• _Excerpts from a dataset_
Segment Open

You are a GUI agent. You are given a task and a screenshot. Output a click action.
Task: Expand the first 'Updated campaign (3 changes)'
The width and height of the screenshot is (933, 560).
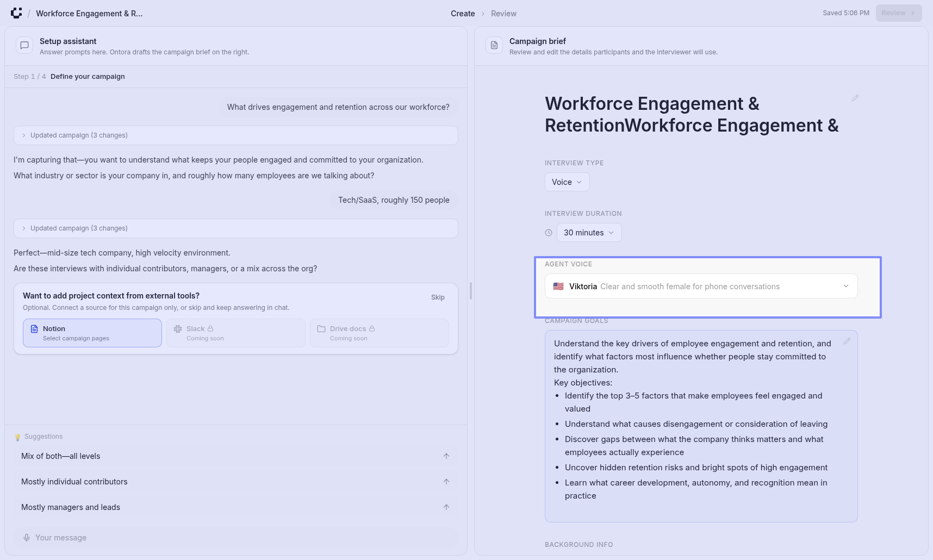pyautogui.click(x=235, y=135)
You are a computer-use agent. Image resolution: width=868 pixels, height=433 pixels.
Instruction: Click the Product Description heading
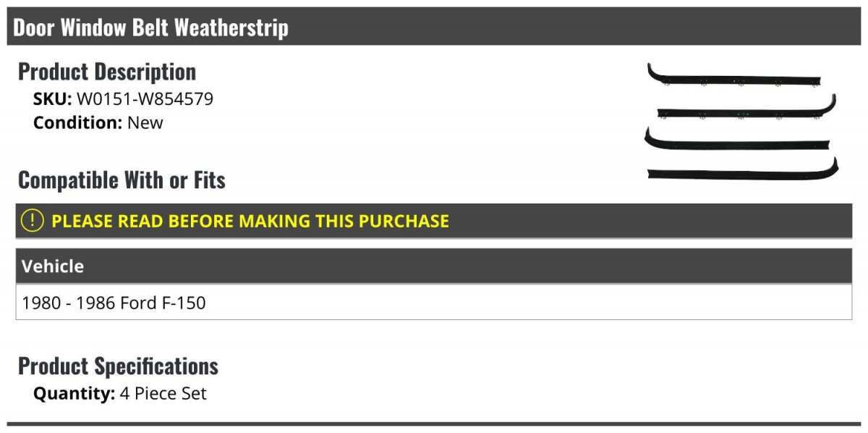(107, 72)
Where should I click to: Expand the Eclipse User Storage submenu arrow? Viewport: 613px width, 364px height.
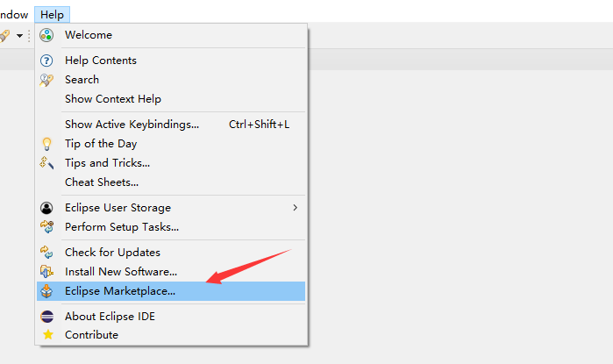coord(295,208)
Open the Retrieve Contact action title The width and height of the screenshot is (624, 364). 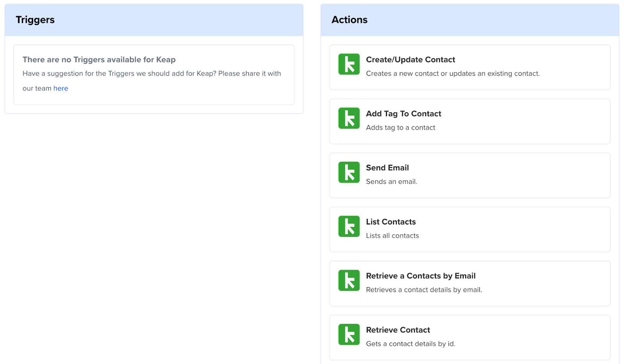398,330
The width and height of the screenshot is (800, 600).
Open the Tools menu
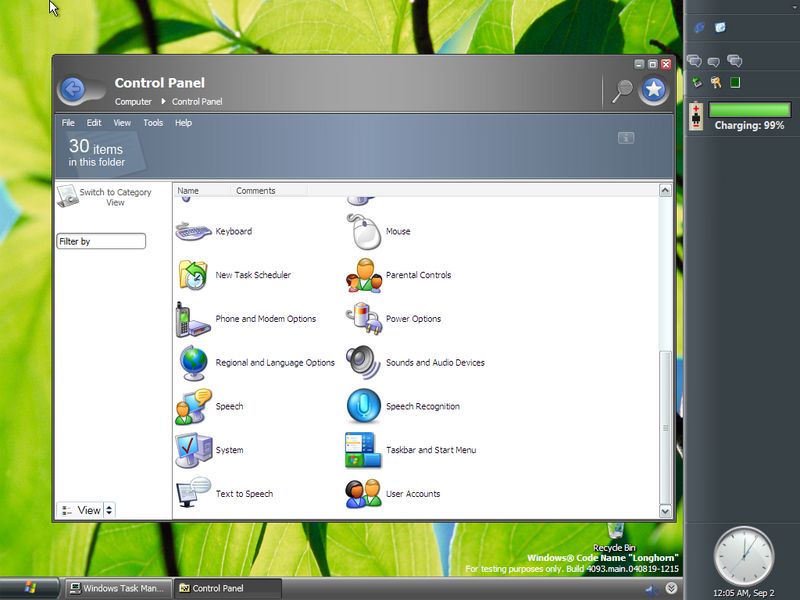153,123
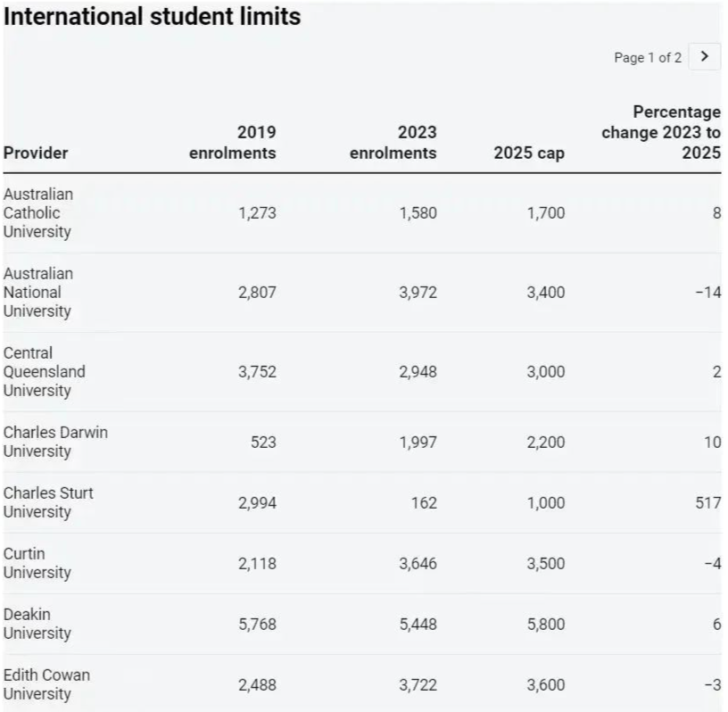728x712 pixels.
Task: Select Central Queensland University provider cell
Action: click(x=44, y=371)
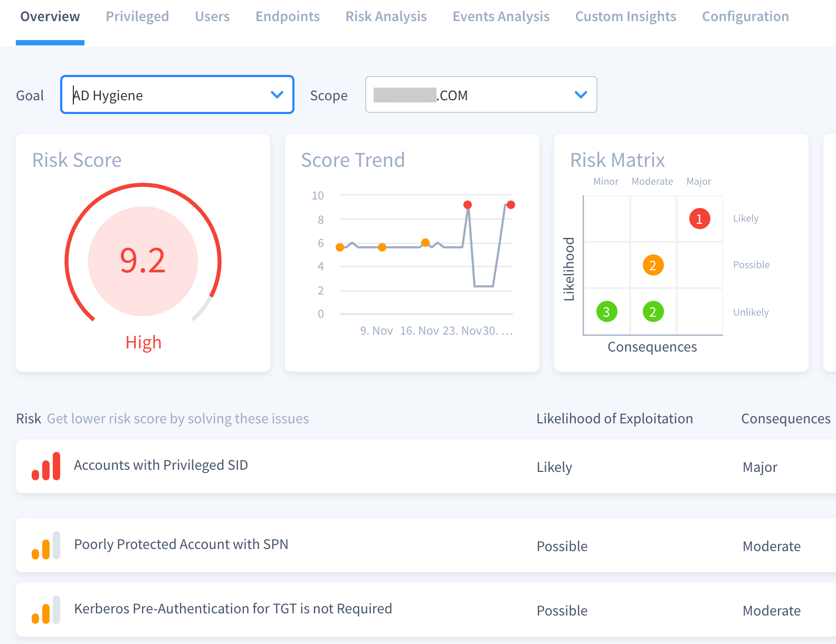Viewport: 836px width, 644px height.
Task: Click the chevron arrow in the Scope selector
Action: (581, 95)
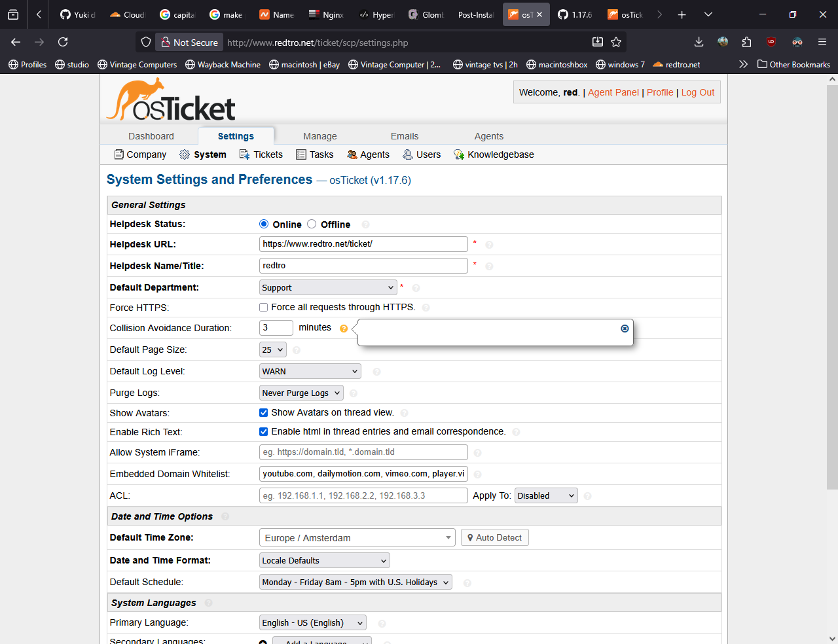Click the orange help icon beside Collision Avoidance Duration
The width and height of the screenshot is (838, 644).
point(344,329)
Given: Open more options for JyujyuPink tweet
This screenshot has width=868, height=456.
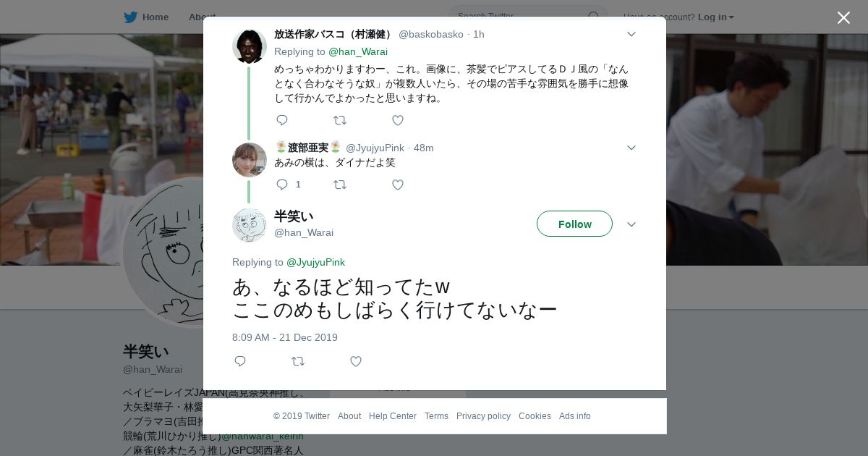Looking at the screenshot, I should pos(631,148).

Segment Closed

Starting at the line that contains "Open the Tools menu", please write out every line to the end of the entries, inclusive, copied exactly and with pictures omitted.

• _Answer box_
Open the Tools menu
153,123
728x712 pixels.
Task: Select Central Queensland University provider cell
Action: click(x=44, y=371)
Viewport: 836px width, 644px height.
Task: Click the chevron arrow in the Scope selector
Action: (581, 95)
Click the orange help icon beside Collision Avoidance Duration
The width and height of the screenshot is (838, 644).
point(344,329)
Given: Open more options for JyujyuPink tweet
This screenshot has width=868, height=456.
Looking at the screenshot, I should pos(631,148).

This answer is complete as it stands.